REQUIRED WORK:
(a) Duplicate the Bali ride passage between "Next was the" and "things sip fuel.", inclusive.
(b) In the Bali ride passage, which town was chosen as the turnaround point?
(c) Write the next part of the Bali ride passage, picking up after its last sentence.

===== SELECTED PASSAGE =====

First things first. The route. I decided to ride from Bali where I have done several trips before and explore new routes. I had not seen the island of Lombok or West Sumbuwa yet and having a few days decided that would be the direction. It would involve 2 ferry crossings (5-6 hours and 2-3 hours) to get to my turn around point, the town of Sumbuwa Besar. I looked at Google Earth and made a route that every local advised me to not to and that would give me the widest coverage and reduce riding same roads twice. For me, the challenge was to find a route with the most curves and hills and as remote as safely possible to be in a very Muslim part of a Muslim country. I am bringing bike tours to Indonesia and in as such I am always looking for new routes and places to explore and bring people. Limited time meant I did not want to get myself stranded and miss my flight out. Map below shows planned route outbound and then next one is route back. As always planned and reality when in the jungle in middle of nowhere are different things.

Next was the weapon of choice. My options are KLX150, KLX250, scooter. I decided on the scooter and my logic is as follows:

1. Scooters have the biggest R&D department in the world. Given the millions on roads around Asia they have figured out how to make them reliable and take a beating as its primary transport for Asians in areas some would be nervous to ride plastic bikes

2. Availability of spares, parts, repairs all over Indonesia

3. Fuel consumption. Light on fuel is not the word. These things sip fuel.

===== SUPPLIED INFORMATION =====

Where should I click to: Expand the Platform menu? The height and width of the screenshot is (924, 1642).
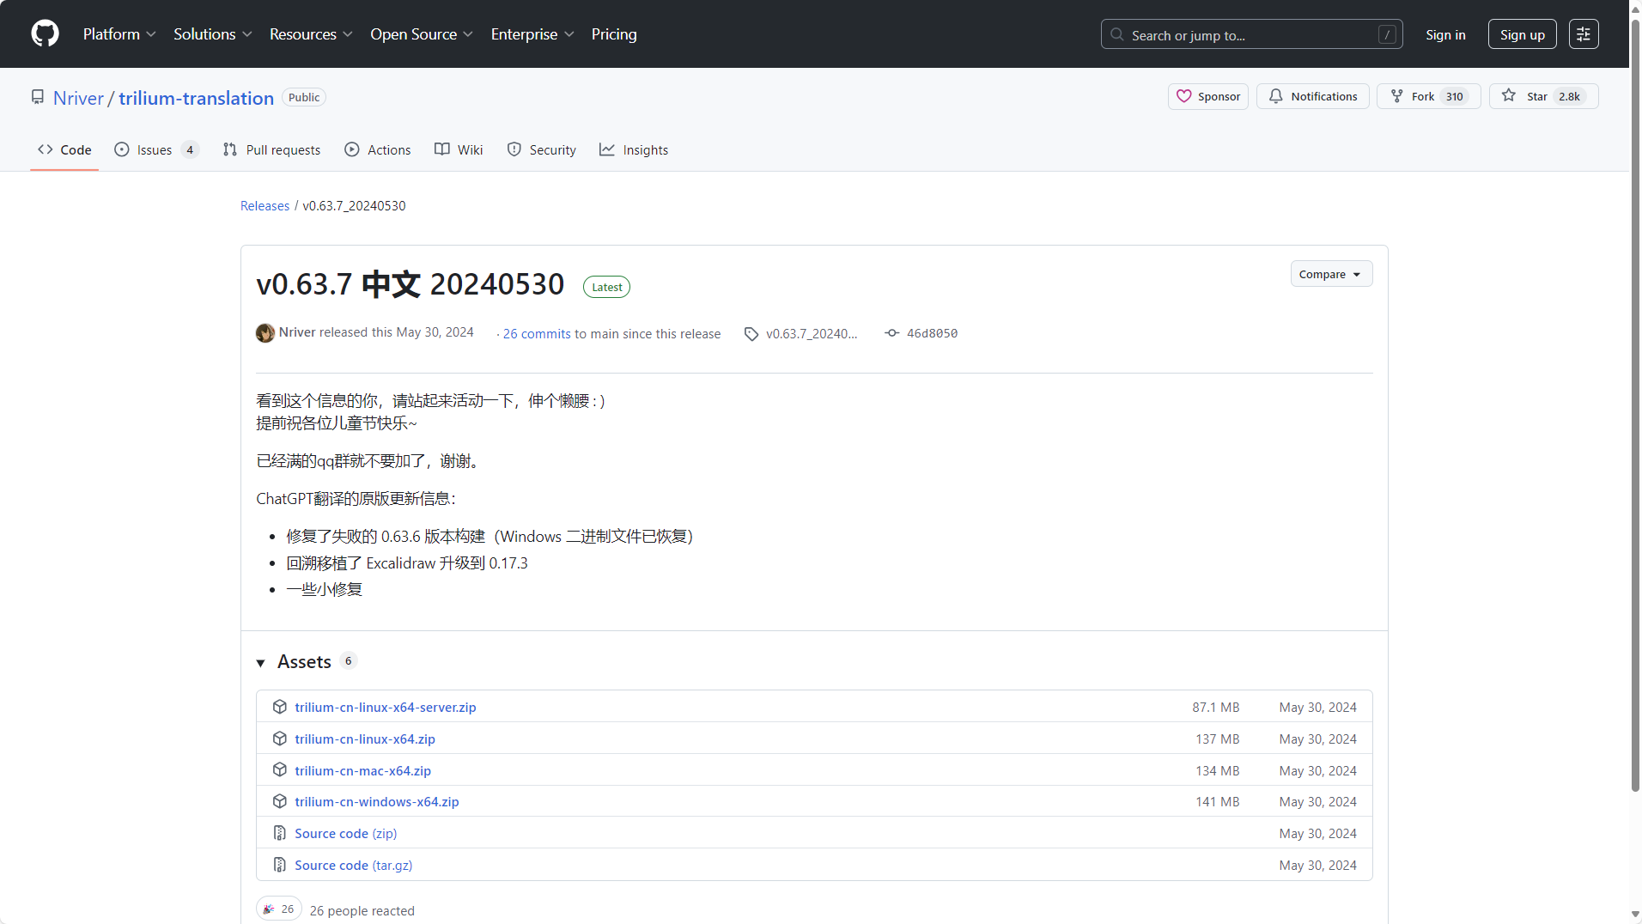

=====

RESPONSES IN ORDER:
(a)
Next was the weapon of choice. My options are KLX150, KLX250, scooter. I decided on the scooter and my logic is as follows:

1. Scooters have the biggest R&D department in the world. Given the millions on roads around Asia they have figured out how to make them reliable and take a beating as its primary transport for Asians in areas some would be nervous to ride plastic bikes

2. Availability of spares, parts, repairs all over Indonesia

3. Fuel consumption. Light on fuel is not the word. These things sip fuel.

(b) The town of Sumbuwa Besar.

(c)
4. I have only spent a day on a scooter before so was new challenge for me

5. Going fast through twisties on a scooter nobody notices. Going fast around on a big bike like a 1200 or similar gets noticed. You blend in on a scooter and its great fun once you get over the ego and lack of power. You also dont p off the locals and blending in with helmet on on a Honda 125 scooter allows you to go more remote places. I also had no idea of terrain and so a small light bike I can step off easily, cheap to replace (worse case scenario) and still carry all my gear the scooter won hands down.

6. With my tours a lot of times people ask how can we enjoy ride on small 150 - 250 cc bikes. Well I want to show people what can be achieved with a scooter and some imagination.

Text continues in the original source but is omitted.